*Document segment*
Forget almost everything that I have said in my previous posts!! I say almost everything---one thing remains: I WILL run the Disney Princess Half Marathon next February. But, I've just changed my path to get there. I previously had decided to go back on Medifast to help me lose the weight that I had gained back after ending Medifast a little over a year ago. I started Medifast on the 31st and quickly changed my mind after 4 days. Why? O. M. G. The headache. I knew that I would feel rough for the first few days as my body went into ketosis. I've been there before. But this time around, the headache was unbearable.
Maybe since I'm currently being treated for chronic headache/occipital neuralgia things were worse this time around. I don't know but I know that I couldn't take it! I got a headache the second day on plan and it was totally expected. I just didn't expect the intensity of it. I had to work that night and wasn't sure how I would make it through 12 hours of work. Part of my mistake was trying to start Medifast when I only had shakes on hand to eat for 2 days. Five shakes a day didn't sound too bad until I tried it. It became harder and harder to get the shakes down even though I like them on a normal day. Still, I made it through the night of work. There was no way I could stomach another shake when I got home, so I simply ate some protein and went to bed, hoping that my shipment of Medifast food would arrive before I woke up.
After sleeping, I felt a little better but still have that horrendous headache. I was happy to find my boxes of Medifast food waiting for me, but found it was hard to even get any food down since I was still feeling so shaky and nauseated along with my pain. I took an Imitrex (med I take when I have a migraine) and eventually I began to feel better. I made it through the rest of the day on plan and felt that I had made it through the worst.

*Extracted data entries*
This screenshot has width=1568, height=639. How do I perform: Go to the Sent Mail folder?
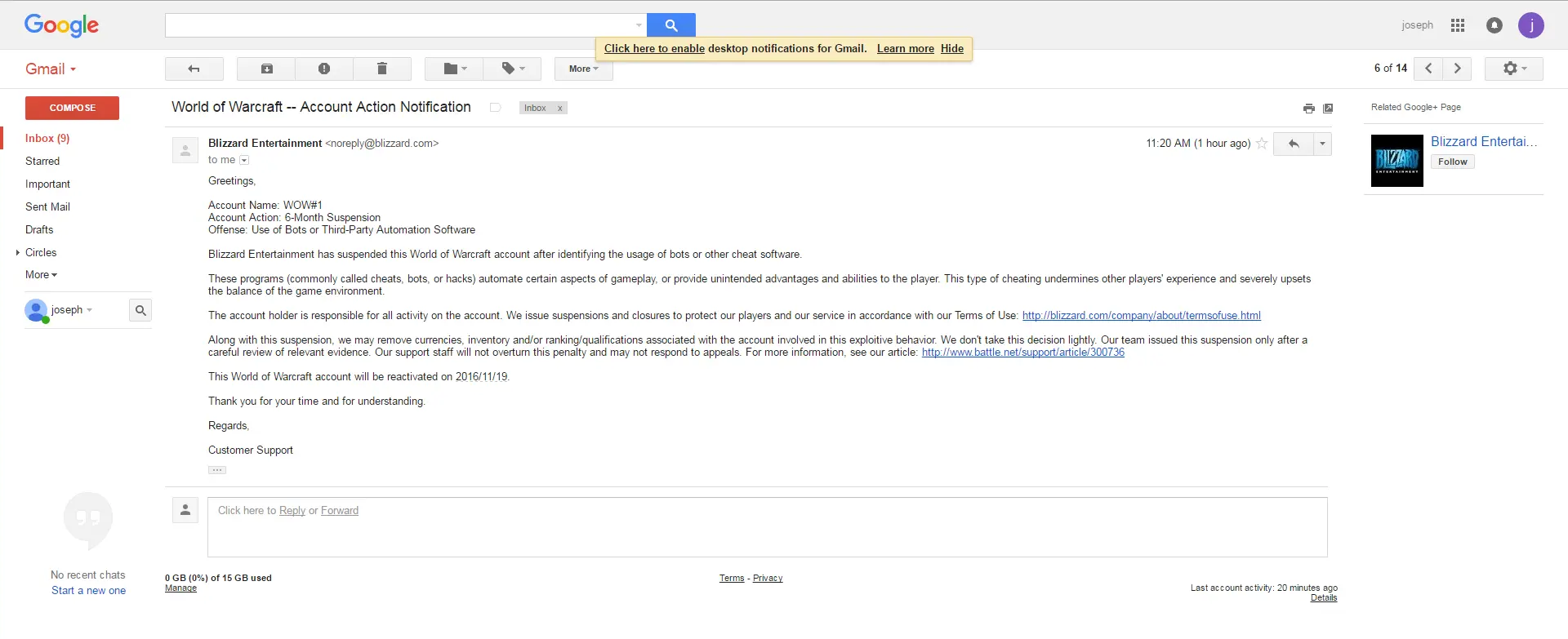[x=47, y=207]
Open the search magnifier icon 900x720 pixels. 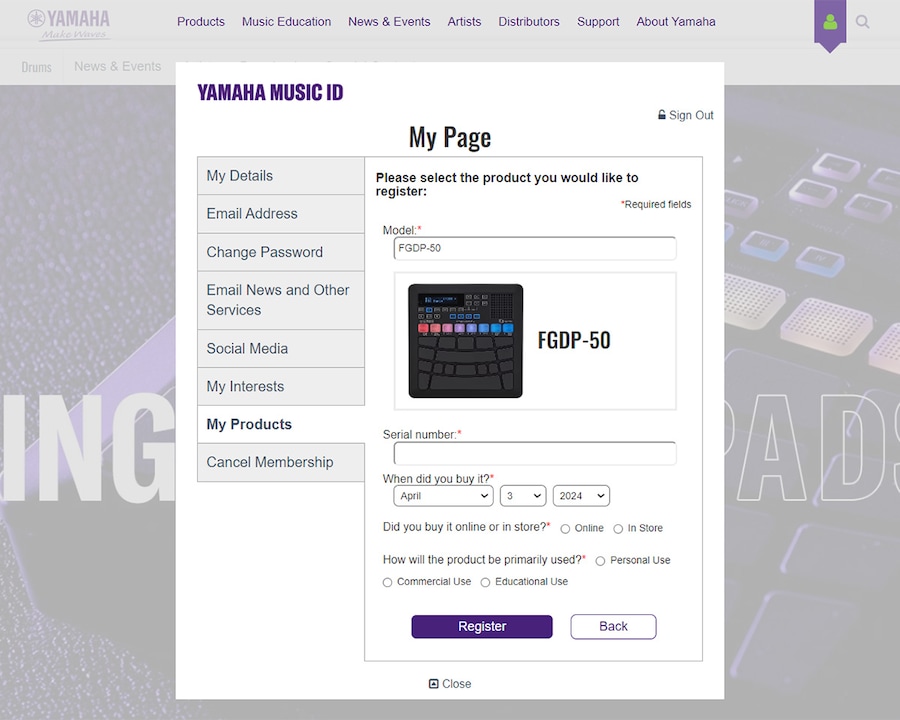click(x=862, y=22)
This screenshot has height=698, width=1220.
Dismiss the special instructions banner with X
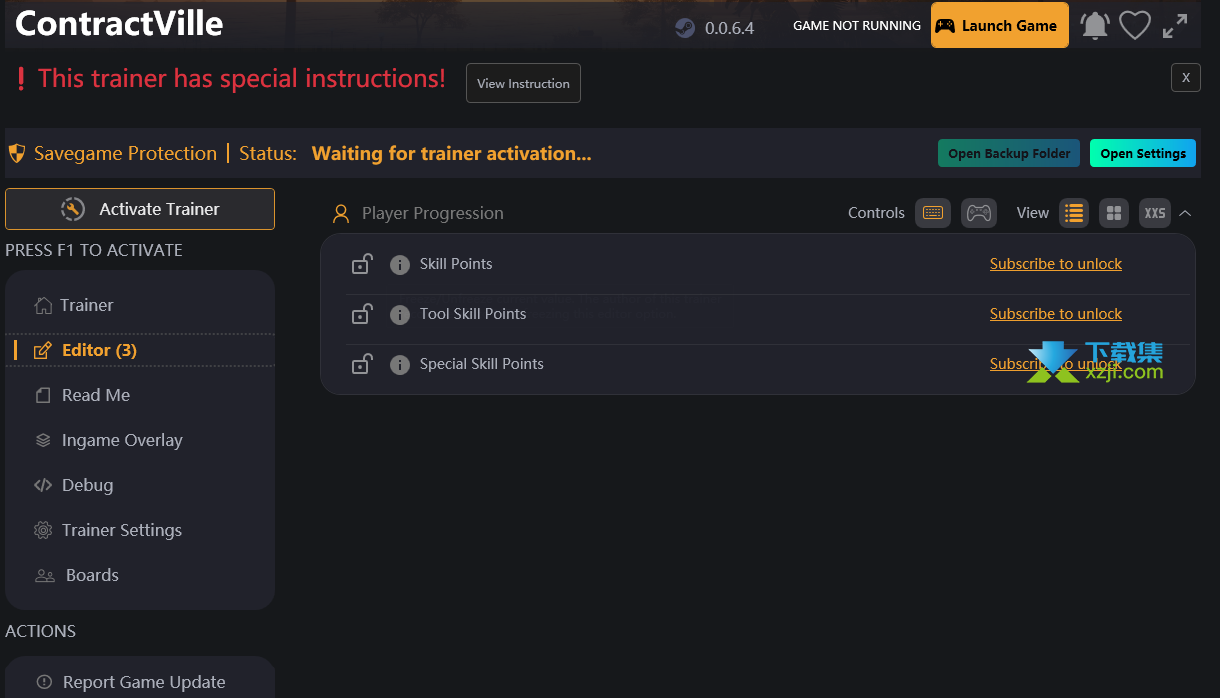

*Exercise tasks*
1. Which named brands, products, or events does the blog post about Medifast mention?
2. Could you go on with the blog post about Medifast, picking up right after its last sentence?
Nothing in the items is needed here.

*Written responses*
1. Disney Princess Half Marathon, Medifast, Imitrex

2.
I was wrong. Very wrong. Thursday (Day 4) had so much promise to be better. I finally had different foods to eat than just shakes and I was past the 3 days that were so rough last time I did this. By about noon that day, I started to feel a headache coming on. Now it is not unusual for me to have a headache. I actually usually have one every single day. But this headache was different. It hurt in a different place and even laying down would not help. I had an appointment at the pain clinic that I go to for treatment of my already chronic headaches. I was going as a followup to an occipital nerve block that I had received in December. I had received about 10 days of relief with that block. As I sat in the exam room and waited to see the nurse practitioner, my headache got worse and worse. I considered laying down on the exam table while I waited. I mean, I WAS in a pain clinic--surely other people have been in pain while being there before!
Ok, here is where most people will think that I am crazy! I didn't even mention how much pain that I was in while I was at the PAIN clinic. I have my reasons. I really do. First of all, I really knew that my headache had to be from my diet. Also, this headache was on a different side of my head than it usually is, so I really didn't want to go down the road of working up that side of my head after I have been through so much with the left side! So, I just discussed my normal pain with the NP and didn't mention that I felt like I was dying. That's the thing about dealing with chronic pain that sometimes people don't understand. I can totally act like I'm not hurting when I am miserable and I think that is why my road to relief has been so long. Getting someone to believe me is never easy.
I left the pain clinic with an appointment for another occipital nerve block and a prescription for a muscle relaxer to be taken at bedtime each day. I also left feeling like I wanted to curl up in my car and make the pain stop. But I had to drive home---the pain center is about 45 minutes from my house. First, I had to stop at the hospital where I work to pick up my prescription for my Imitrex. I knew I at least needed to try to take something for my headache. It took everything I had to make it to the pharmacy and then I had to wait about 30 min while they filled my prescription for the muscle relaxers. That's the thing about my insurance through the hospital. Any medicine that is taken on a daily basis can only be filled at the employee pharmacy at the hospital. I miss the drive through at CVS. Well, actually I really miss my daddy filling them at his pharmacy, but that doesn't work since I don't live in my hometown any more.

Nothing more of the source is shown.